--- start ENTRIES SHOWN ---
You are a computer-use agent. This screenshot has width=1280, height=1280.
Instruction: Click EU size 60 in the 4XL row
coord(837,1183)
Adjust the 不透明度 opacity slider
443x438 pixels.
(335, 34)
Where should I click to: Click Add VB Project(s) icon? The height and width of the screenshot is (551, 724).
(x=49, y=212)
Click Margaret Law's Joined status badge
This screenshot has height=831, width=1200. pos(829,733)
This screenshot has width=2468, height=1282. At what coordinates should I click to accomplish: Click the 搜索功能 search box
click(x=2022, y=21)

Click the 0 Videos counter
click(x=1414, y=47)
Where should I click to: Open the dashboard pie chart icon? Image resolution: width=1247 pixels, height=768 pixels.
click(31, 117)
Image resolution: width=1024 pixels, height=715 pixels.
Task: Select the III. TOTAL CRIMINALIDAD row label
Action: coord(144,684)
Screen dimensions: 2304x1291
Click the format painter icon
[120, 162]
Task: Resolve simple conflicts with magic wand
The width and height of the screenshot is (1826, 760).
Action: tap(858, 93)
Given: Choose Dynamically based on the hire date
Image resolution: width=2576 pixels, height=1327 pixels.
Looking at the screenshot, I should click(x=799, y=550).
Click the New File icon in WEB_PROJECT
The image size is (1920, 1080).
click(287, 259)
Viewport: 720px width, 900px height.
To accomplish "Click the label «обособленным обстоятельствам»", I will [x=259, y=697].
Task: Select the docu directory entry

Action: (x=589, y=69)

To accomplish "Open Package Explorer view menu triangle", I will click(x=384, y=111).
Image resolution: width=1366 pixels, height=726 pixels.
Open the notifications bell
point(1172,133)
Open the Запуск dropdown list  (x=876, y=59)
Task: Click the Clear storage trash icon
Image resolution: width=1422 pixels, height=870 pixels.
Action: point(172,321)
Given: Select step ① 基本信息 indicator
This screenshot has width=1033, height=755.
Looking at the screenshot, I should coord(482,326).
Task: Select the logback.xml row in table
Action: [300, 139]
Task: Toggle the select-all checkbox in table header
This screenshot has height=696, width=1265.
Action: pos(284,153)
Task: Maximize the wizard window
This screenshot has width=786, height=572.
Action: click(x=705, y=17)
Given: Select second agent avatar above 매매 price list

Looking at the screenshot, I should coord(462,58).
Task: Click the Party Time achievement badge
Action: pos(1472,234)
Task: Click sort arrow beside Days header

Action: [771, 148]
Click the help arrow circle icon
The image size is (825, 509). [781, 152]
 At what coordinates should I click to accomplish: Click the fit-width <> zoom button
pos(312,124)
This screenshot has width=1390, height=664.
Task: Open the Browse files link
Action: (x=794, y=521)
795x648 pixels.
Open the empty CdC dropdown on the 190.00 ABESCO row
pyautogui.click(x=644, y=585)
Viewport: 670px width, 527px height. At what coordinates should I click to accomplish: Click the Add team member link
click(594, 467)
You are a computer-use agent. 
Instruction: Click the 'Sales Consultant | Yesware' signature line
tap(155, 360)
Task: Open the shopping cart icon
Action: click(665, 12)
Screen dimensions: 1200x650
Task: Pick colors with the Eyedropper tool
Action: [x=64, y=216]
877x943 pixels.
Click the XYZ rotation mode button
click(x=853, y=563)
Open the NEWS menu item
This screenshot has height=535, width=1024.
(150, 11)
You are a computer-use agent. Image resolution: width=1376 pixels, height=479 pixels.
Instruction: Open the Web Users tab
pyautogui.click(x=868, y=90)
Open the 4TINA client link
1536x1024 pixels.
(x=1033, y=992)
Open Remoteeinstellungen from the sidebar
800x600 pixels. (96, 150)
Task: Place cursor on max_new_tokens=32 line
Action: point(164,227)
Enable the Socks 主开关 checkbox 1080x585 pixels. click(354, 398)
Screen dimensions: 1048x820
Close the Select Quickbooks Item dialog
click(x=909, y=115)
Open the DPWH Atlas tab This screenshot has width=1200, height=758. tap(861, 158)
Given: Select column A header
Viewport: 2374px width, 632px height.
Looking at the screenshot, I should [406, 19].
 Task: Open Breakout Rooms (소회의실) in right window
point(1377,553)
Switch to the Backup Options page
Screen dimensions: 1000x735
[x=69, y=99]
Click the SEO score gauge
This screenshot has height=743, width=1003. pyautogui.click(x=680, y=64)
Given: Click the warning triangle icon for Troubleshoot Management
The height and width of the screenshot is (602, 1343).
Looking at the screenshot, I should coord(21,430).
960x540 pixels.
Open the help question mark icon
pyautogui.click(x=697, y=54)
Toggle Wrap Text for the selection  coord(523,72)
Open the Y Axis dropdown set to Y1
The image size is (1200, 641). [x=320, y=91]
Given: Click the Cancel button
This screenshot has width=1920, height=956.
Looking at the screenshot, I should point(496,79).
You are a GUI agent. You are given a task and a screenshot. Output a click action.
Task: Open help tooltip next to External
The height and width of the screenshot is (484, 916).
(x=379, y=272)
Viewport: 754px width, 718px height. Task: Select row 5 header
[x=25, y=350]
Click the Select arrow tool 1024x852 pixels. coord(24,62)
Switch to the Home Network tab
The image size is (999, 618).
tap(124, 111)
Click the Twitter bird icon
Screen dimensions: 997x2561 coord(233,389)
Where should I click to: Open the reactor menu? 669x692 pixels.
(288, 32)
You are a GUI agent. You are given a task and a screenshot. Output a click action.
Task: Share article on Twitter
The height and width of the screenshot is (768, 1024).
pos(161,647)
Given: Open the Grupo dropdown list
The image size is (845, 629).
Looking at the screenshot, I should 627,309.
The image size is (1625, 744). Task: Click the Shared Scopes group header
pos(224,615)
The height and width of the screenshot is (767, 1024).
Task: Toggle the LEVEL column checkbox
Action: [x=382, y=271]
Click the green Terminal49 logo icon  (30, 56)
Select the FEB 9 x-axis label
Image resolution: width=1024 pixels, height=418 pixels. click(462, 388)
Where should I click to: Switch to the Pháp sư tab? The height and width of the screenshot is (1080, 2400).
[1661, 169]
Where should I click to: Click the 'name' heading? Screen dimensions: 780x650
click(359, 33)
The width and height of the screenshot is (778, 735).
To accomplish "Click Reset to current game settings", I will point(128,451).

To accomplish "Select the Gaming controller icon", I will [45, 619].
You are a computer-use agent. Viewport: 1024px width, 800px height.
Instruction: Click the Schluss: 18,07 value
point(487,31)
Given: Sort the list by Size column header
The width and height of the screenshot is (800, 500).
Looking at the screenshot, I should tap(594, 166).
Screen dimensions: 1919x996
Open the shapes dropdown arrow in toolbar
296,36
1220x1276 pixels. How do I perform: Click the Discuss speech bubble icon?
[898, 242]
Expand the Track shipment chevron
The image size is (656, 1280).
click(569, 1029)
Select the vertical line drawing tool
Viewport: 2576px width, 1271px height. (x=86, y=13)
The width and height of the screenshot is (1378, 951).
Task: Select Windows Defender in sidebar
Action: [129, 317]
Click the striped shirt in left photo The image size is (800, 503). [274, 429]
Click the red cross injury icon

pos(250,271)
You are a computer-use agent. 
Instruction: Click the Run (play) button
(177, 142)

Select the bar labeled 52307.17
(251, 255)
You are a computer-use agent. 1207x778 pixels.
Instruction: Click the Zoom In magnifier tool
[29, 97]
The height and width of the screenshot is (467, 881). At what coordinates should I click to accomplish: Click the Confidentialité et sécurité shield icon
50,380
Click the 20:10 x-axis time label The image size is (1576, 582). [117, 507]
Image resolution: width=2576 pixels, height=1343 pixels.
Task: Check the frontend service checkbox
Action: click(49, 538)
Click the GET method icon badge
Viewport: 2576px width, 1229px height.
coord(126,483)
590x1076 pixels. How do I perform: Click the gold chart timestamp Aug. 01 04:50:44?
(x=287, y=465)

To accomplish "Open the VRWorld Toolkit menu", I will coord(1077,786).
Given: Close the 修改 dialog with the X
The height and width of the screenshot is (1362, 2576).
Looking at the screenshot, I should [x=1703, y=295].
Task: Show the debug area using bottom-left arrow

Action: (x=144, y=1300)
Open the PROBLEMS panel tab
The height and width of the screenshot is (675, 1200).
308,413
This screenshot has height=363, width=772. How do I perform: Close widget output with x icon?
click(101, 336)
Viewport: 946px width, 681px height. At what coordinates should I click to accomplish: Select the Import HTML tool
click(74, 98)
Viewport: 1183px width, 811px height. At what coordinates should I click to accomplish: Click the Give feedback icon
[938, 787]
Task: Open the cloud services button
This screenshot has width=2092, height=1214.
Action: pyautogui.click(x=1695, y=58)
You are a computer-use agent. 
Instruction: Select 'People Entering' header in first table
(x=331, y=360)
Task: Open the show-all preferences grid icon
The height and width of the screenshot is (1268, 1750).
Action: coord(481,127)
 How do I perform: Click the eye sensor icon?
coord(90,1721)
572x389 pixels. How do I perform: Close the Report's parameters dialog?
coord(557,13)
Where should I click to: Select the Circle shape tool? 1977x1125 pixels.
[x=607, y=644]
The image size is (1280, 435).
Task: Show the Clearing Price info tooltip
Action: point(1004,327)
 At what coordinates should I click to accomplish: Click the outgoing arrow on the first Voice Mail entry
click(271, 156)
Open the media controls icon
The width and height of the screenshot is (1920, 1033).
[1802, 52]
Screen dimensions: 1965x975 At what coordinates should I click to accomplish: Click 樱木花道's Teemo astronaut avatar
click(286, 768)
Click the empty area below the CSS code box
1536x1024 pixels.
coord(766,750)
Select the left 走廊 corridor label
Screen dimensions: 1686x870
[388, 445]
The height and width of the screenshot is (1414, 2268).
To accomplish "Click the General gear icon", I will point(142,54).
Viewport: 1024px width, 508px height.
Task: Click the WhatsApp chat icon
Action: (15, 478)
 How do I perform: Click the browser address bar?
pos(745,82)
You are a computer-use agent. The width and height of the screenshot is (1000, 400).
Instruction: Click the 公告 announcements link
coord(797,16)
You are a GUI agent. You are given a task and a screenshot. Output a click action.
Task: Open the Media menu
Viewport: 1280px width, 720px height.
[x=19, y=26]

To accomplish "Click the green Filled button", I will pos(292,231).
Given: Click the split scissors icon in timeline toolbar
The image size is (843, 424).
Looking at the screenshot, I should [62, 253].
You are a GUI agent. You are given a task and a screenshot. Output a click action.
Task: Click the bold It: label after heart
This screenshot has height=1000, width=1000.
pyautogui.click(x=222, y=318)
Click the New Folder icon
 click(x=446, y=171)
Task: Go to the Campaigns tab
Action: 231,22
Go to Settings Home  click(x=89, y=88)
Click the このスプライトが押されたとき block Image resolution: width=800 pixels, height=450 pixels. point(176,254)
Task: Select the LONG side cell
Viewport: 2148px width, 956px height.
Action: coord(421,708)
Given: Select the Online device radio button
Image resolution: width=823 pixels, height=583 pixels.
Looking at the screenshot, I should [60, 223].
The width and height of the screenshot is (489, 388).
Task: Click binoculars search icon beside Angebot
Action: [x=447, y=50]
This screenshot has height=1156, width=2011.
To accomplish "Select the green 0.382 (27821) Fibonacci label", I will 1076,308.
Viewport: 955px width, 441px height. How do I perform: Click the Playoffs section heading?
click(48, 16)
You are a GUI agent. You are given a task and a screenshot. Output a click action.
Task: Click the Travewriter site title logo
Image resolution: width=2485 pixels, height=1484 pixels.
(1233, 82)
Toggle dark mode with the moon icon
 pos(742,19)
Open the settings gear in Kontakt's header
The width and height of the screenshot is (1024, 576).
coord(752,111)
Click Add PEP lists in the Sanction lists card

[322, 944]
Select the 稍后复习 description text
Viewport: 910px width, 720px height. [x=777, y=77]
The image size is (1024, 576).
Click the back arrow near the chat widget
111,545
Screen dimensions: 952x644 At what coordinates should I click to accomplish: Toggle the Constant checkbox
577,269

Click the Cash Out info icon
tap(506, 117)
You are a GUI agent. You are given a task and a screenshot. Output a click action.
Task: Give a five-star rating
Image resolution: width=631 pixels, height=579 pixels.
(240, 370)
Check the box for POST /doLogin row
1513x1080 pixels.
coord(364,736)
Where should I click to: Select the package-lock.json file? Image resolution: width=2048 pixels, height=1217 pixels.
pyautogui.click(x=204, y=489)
--- end ENTRIES SHOWN ---
• **WHAT YOU ARE ASKED TO DO**: Reproduce the records from the start through the line containing "Action: coord(144,684)", inclusive, with "opacity slider" replaced by "transparency slider" and everything else left unchanged.

• **WRITTEN SOLUTION**:
You are a computer-use agent. This screenshot has width=1280, height=1280.
Instruction: Click EU size 60 in the 4XL row
coord(837,1183)
Adjust the 不透明度 transparency slider
443x438 pixels.
(335, 34)
Where should I click to: Click Add VB Project(s) icon? The height and width of the screenshot is (551, 724).
(x=49, y=212)
Click Margaret Law's Joined status badge
This screenshot has height=831, width=1200. pos(829,733)
This screenshot has width=2468, height=1282. At what coordinates should I click to accomplish: Click the 搜索功能 search box
click(x=2022, y=21)

Click the 0 Videos counter
click(x=1414, y=47)
Where should I click to: Open the dashboard pie chart icon? Image resolution: width=1247 pixels, height=768 pixels.
click(31, 117)
Image resolution: width=1024 pixels, height=715 pixels.
Task: Select the III. TOTAL CRIMINALIDAD row label
Action: coord(144,684)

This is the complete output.